This workshop arose out of the interest expressed by a group of collaborators and former students of Professor Sean Meyn to celebrate Sean’s 60th birthday and honor his long-lasting contributions to the field of stochastic systems, Markov processes, networks, and control theory. Professor Meyn has made fundamental contributions to the field of decision and control for over 30 years. He has led the way in establishing a comprehensive theory for the Lyapunov stability of Markov processes and controlled Markov processes including its relationship to spectral theory and large deviations. This work has had renewed applicability to communication networks and resource allocation problems. Professor Meyn has pioneered the use of stochastic approximation techniques for reinforcement learning and simulation. This work has had significant impact in other fields as well, such as machine learning and economics.

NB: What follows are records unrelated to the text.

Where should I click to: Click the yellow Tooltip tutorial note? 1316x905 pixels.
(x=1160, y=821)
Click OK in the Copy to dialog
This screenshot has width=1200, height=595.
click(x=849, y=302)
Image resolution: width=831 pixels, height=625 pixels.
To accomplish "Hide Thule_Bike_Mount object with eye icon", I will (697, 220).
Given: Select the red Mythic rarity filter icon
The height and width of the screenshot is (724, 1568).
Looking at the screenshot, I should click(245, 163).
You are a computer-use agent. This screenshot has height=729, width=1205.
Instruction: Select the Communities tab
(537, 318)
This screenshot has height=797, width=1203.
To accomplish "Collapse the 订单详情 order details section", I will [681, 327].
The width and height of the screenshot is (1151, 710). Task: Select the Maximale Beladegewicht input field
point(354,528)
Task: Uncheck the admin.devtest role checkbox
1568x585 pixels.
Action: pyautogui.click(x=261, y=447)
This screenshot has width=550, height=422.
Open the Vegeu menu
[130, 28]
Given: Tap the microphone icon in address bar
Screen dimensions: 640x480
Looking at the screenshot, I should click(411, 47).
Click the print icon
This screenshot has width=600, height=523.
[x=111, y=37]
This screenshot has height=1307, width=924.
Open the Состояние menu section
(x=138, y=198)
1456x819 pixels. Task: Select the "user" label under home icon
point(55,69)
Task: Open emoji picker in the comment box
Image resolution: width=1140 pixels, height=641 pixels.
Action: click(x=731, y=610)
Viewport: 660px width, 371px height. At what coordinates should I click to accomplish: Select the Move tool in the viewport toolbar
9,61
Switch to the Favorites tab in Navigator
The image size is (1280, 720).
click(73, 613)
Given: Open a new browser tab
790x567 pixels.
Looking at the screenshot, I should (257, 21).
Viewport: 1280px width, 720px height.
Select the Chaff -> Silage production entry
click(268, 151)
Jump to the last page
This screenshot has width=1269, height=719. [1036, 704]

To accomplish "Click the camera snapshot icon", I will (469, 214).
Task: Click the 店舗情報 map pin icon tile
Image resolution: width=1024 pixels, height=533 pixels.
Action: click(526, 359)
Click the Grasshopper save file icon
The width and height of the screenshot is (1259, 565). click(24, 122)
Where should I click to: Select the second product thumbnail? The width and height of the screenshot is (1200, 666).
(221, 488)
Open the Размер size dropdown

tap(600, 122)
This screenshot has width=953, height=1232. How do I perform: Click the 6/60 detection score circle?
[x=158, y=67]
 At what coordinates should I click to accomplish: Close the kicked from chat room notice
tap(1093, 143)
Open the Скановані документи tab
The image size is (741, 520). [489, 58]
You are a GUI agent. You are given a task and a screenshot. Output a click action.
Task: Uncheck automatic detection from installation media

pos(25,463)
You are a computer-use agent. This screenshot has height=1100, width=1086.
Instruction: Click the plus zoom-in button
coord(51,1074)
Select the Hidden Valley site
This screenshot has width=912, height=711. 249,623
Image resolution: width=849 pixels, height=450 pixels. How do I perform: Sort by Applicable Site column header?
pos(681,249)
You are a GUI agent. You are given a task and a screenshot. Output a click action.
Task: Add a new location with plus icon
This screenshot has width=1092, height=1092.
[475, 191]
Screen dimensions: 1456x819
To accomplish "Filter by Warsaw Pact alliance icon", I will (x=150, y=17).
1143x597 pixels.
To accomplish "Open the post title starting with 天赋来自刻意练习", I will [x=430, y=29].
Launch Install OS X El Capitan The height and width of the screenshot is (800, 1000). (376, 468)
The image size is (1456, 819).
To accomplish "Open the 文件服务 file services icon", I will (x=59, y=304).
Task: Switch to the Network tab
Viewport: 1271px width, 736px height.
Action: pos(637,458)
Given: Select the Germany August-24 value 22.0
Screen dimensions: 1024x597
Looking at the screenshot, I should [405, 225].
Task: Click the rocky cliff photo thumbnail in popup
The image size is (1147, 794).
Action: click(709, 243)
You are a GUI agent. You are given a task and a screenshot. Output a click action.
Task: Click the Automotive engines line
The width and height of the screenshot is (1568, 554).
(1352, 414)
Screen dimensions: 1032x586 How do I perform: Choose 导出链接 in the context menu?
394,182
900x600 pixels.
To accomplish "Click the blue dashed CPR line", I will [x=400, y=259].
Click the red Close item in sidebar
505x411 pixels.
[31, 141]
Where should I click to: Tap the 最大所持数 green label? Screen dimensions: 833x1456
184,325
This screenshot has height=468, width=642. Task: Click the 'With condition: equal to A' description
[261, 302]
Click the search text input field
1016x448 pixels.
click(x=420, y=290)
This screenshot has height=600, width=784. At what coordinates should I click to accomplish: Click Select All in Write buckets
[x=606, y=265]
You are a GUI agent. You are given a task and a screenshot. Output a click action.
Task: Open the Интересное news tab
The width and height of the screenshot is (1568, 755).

Through his work in control, visualization and performance analysis of energy markets, and more recently in decentralized control of distributed energy resources for the smart grid, he continues to have an important impact on renewable energy and large-scale control of the grid.
This workshop will bring together several of Sean’s collaborators and former students to discuss a broad range of contemporary topics in different areas of systems and control theory. All the speakers in the workshop have profited from close interactions with Sean at some point in their careers and this venue will provide them with an opportunity to share with others how this experience has enriched them as researchers and educators. The main goal of these talks is to inspire a future generation of research leaders to pursue work that promotes excellence and will thus likely have a profound impact in the field.
Vivek Borkar did his B.Tech. (Elec. Egg.) at IIT Bombay in 1976, M.S. (Systems and Control) at Case Western Reserve Uni. in 1977, and Ph.D. (EECS) in Uni. of California at Berkeley in 1980. He has held regular positions at the Tata Institute of Fundamental Research (TIFR) Center and Indian Institute of Science in Bengaluru, as well as TIFR, Mumbai, before joining IIT Bombay as Institute Chair Professor of Electrical Engg. in 2011. He has held visiting positions at Uni. of Twente, MIT, Uni. of Maryland at College Park, Uni. of California at Berkeley, etc. He is a Fellow of IEEE, AMS, TWAS and the science and engineering academies in India. His research interests are in stochastic control and optimization, encompassing theory, algorithms and applications.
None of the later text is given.